生まれてからの数年間、脳はものすごいスピードで神経回路(配線)を作り続けています。この時期の配線のつながり方が、その後の発達に大きく影響します。
何らかの理由でこの配線がうまくいかない場合に、発達の遅れや発達障害として現れることがあります。
発達の遅れに関連する主な要因
発達の遅れや発達障害の原因は一つではなく、遺伝的要因・脳の構造的な問題・出生時の低酸素・感染症・環境要因など、多くの要素が複合的に関わることが知られています。
「親の育て方が悪かったのでは」と自分を責めてしまうご家族もいらっしゃいますが、発達障害は養育によって生じるものではありません。脳・神経系の発達の特性です。
シナプス密度のピーク:大脳皮質のシナプス密度は生後1〜2歳でピークに達し(過剰産生)、その後「刈り込み」によって効率的な回路が形成されます。この時期の適切な感覚・運動入力が回路形成を促します。
早期介入のエビデンス:Hadders-Algra(2011)らのレビューでは、脳性麻痺に対する早期感覚運動介入が運動機能の改善に有意な効果を示すと報告されています。介入時期が早いほど、脳の可塑的変化を最大限に活用できます。
発達障害の種類と特徴。
発達の遅れが見られる場合、いくつかの異なる状態が考えられます。専門医による評価がなければ診断はできませんが、主な種類と特徴を知っておくことは、相談や療育を始める上で助けになります。

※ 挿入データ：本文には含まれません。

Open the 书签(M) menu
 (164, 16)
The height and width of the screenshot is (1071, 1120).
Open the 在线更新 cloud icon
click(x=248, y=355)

社会的なコミュニケーションの困難と、限定的・反復的な行動パターンが特徴です。乳幼児期には、目が合いにくい・親の顔に反応が薄い・社交的な笑顔が少ないなどのサインが現れることがあります。感覚の過敏さや特定物へのこだわりを伴う場合もあります。
脳の発達過程での損傷により起こる運動機能障害です。筋肉の協調性や筋緊張(筋肉の張り)に異常が見られます。3〜6ヶ月齢では、転がる動作の遅れ・支えがあっても安定して座れないなどの運動発達の遅れが特徴的です。
運動・言語・社会性・認知など複数の発達領域が全体的に遅れている状態です。具体的な原因が特定されない場合にこの診断が用いられることがあります。早期介入プログラムによって発達を促すことができます。
音への反応が著しく制限されることがあります。言語発達に影響し、通常期待される「がなり声」や子音を含む音の発声が遅れる原因となります。補聴器(音を大きくする機器)やコクリアインプラント(人工内耳)の活用が有効です。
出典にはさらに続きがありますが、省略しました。